Das neue New York wird grüner! Die letzten Beweise dafür: Der neue Highline Park, das Hotel „Standard New York“ und der Broadway Boulevard.

11. Juli 2009 - Tobias Moorstedt
An der Ecke von Washington Street und 12th Street beginnt die Twilight Zone. Im ersten Augenblick kann man nicht genau sagen, was es ist, aber etwas hat sich verändert. Die Wellenlänge des Sonnenlichts? Der Feinstaubgehalt der Luft? Der Schaufensterinhalt? Erst dann realisiert man, dass die Menschen in diesem Teil von New York nicht wie sonst überall in der Stadt manisch über den Bürgersteig hasten, sondern sich mitten auf der Straße auf einem Steinquader niedergelassen haben. Zwei Mädchen lassen ihre Shopping-Taschen und Kreditkarten für einen Moment ruhen. Ein Geschäftsmann legt den Blackberry zur Seite und setzt seine Sonnenbrille auf. Ein französisches Bistro komplettiert mit Sonnenschirmen und Baststühlen die Idylle. New York mag niemals schlafen, aber an dieser Straßenecke in West Chelsea ruht sich die Stadt zumindest ein bisschen aus.

Möglich machen das drei massive Steinpoller von rund 75 Zentimeter Höhe, mit deren Hilfe die Stadtverwaltung die 12. Straße zur Einbahnstraße und die einstige Kreuzung zu einem öffentlichen Platz gemacht hat. Ein kleiner Reiz nur, der im hochdynamischen NYC eine große Wirkung entfaltet - die Steinpoller sind Teil eines groß angelegten Plans von Bürgermeister Michael Bloomberg, die Stadt, ihre Straßen, Menschenströme und Informationsleitungen neu zu verlegen.

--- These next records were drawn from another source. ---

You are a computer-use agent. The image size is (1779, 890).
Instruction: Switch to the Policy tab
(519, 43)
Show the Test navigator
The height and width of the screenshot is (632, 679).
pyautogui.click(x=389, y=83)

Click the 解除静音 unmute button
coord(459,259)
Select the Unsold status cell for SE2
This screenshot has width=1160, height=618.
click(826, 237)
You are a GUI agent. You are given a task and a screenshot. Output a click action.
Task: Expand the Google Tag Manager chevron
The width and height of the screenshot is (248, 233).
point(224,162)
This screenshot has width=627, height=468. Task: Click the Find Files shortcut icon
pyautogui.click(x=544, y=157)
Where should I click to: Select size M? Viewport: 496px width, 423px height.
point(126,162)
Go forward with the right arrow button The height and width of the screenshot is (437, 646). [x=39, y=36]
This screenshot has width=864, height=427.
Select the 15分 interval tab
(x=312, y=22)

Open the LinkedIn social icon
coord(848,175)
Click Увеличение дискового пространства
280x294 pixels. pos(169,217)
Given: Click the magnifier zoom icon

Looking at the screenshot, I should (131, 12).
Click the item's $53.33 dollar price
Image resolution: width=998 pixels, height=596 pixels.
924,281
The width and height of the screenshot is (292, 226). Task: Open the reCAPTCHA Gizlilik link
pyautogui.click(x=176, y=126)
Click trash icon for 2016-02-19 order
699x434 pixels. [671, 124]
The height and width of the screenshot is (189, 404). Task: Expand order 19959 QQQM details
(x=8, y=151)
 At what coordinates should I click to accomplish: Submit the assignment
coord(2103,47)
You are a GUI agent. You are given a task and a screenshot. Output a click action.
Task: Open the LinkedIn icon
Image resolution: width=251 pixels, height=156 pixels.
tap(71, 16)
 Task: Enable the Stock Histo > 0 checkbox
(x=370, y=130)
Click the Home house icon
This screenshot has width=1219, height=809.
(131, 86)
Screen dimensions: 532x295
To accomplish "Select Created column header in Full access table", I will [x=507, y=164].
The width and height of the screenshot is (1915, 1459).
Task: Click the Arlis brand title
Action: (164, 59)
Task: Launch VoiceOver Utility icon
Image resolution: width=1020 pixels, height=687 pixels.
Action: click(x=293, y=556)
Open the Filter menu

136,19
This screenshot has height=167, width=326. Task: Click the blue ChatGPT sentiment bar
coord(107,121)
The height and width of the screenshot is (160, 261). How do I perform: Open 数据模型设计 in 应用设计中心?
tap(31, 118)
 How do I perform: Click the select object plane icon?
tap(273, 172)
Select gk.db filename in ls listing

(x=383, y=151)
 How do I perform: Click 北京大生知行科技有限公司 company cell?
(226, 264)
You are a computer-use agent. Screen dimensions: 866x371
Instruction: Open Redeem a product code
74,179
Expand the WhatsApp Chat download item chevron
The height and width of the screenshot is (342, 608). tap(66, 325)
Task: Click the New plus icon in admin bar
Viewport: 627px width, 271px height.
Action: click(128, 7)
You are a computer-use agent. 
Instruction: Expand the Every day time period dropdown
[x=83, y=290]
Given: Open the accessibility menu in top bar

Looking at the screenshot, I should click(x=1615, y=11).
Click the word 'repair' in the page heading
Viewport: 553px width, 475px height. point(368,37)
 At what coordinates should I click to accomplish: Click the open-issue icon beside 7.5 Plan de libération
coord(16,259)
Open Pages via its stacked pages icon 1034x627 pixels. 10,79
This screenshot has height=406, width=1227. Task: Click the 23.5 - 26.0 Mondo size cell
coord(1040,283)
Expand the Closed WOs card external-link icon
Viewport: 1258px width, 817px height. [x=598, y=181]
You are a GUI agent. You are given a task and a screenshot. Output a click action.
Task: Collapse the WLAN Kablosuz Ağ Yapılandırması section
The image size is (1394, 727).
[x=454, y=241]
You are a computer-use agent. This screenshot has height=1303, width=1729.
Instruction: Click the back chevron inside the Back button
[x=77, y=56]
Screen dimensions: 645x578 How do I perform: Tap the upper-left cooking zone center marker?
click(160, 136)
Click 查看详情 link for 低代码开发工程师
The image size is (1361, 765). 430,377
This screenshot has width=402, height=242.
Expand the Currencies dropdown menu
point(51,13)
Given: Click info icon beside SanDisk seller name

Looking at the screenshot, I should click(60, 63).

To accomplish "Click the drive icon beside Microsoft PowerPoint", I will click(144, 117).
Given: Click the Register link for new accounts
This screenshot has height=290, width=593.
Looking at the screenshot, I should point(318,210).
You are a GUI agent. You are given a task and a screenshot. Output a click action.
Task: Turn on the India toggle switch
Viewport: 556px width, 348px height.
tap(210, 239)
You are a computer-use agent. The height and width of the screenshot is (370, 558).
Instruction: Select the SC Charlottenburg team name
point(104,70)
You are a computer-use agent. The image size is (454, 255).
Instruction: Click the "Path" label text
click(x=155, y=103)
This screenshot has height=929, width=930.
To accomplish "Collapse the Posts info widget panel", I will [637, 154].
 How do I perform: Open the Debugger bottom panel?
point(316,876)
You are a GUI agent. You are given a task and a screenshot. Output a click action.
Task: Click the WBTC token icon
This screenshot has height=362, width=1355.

Denn: Verkehrskollaps, Ressourcenmangel und Überhitzung bedrohen die Stadt der Gegenwart. „Das urbane Immunsystem“, sagt C. S. Kiang, Vorsitzender der Kommission „Cities and Climate Change“ des World Future Council, „ist überall auf der Welt durch den Klimawandel und die internationale Finanzkrise bedroht.“ Die Hafen- und Finanzmetropole New York ist von dieser Entwicklung besonders betroffen und soll laut Bloomberg nun zur „first environmentally sustainable 21st Century City“ werden.

Das Wahrzeichen dieses „New New York“ wird nicht mehr ein Stein- oder Stahlkoloss wie die Freiheitsstatue, Brooklyn Bridge oder das Empire State Building sein - oder wird zumindest zur Hälfte aus einem anderen Material bestehen, aus Gras, Blättern, Biomasse. Im Juni eröffnete an der Westside der Highline Park, ein gut zwei Kilometer langer und nur 20 Meter breiter Grünstreifen, der auf einer alten Industrie-Hochbahn angelegt wurde, und sich in zehn Meter Höhe in Richtung Uptown schlängelt.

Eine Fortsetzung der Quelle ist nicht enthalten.